The estimated cost of the project, for up to 700,000 cubic yards of sand, was $12 million.
In July, the Peninsula POA changed its permit application to allow up to 400,000 cubic yards of sand to be trucked to the beach over two or three years. That was estimated to cost about $8 million and would exclude the beach in front of Inlet Point South.
The revised permit drew hundreds of letters in opposition, many focused on the impact of the truck traffic on the roads and quality of life in the beachfront community. The work was estimated to require between 100 and 150 truck trips a day over three months.
While Traynum said the state Department of Transportation said the roads and the bridge on Litchfield Drive could handle the traffic, Coastal Science was concerned that the permit would be appealed.
The latest project will place offshore sand on the 2,700 feet of beachfront at the Peninsula. The POA is asking for a 10-year permit to allow for additional offshore sand to be used to repair storm damage.
In order to reduce the cost of the project, the POA wants to be able to dredge in the spring and summer. Dredging is usually restricted to avoid sea turtle nesting season, which runs from May through October.
The wider dredging window means more contractors will be available to bid on the project and there is less likelihood work will be delayed by bad weather, Traynum said.

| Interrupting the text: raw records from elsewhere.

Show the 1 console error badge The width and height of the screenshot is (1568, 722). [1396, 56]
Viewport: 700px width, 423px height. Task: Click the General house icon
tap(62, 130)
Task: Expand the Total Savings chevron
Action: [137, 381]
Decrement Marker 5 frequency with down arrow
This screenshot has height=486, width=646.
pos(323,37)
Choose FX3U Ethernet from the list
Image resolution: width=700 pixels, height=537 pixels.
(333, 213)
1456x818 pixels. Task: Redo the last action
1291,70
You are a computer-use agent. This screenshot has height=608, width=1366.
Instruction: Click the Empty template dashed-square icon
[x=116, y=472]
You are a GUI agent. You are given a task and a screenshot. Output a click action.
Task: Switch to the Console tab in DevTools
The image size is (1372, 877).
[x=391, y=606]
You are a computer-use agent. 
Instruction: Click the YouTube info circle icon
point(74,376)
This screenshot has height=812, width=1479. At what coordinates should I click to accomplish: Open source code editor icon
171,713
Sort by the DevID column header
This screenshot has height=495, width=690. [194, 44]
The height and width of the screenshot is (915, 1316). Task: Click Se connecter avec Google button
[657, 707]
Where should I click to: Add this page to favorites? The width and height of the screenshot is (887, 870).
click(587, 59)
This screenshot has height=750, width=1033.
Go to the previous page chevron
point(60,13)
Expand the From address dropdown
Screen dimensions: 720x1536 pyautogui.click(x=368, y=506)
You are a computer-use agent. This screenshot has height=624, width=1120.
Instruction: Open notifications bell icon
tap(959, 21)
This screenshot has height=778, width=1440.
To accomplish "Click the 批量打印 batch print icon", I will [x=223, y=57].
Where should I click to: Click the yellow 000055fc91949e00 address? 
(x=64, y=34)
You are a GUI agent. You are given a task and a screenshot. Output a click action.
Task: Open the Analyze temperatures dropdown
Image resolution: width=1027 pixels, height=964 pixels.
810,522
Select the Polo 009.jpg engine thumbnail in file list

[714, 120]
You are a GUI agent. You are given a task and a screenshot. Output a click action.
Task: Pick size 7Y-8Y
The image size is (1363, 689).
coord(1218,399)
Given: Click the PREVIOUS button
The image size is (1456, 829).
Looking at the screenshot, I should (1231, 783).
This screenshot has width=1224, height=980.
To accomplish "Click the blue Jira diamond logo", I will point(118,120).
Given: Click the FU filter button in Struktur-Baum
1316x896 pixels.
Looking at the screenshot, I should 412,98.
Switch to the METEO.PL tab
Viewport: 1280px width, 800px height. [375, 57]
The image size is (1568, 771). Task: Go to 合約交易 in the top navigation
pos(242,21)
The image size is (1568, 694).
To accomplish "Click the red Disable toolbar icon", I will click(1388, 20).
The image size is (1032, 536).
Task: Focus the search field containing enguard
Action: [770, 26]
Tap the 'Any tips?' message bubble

He doesn’t expect the project will impact the sea turtles.
“That area of the beach doesn’t get a lot of turtle activity anyway,” Traynum said. “In its current condition, it has zero nesting habitat.”
Since the dredging will take place around the clock for six to eight weeks, the main concern will be keeping lights from the project from disrupting turtles on adjacent beaches, he said.
In addition to creating a beach that will have 200 feet of dry sand at high tide, the project proposes to create a dune up to 15 feet high in front of the houses, according to the permit application.
“I’m not sure we will go that high,” Traynum said. “We wanted to get to the height of the walkovers.”
Two other concerns raised about the first two versions of the project were the quality of the sand and the potential for the new sand to wash into Midway Inlet and Clubhouse Creek.
The offshore borrow area, about 3 miles northeast of Litchfield Beach, contains better sand than the site used for renourishment at Pawleys Island earlier this year, Traynum said.
The Pawleys sand had about 25 percent shell content. The Litchfield borrow area has about 7 percent shell content.
“That material looks a lot more like the native sand than was put over on Pawleys,” he said.
The evidence from the Pawleys Island renourishment also shows that the additional sand won’t end up in the creek at Litchfield, Traynum said.
At the south end of Pawleys, the beach grew in front of the spit during the six months after sand was added to the north. Even with Hurricane Isaias in August, there was no sign that the sand washed over the spit, he said.
A concern shared by property owners at Pawleys Island and Litchfield is the silt clogging the creeks. Coastal Science looked at the sand in Clubhouse Creek as part of the Peninsula project.
Even if permits could be obtained, the creek contains only about 80,000 cubic yards of sand, Traynum said.
Comments on the revised permit application can be made online at epermweb.dhec.sc.gov.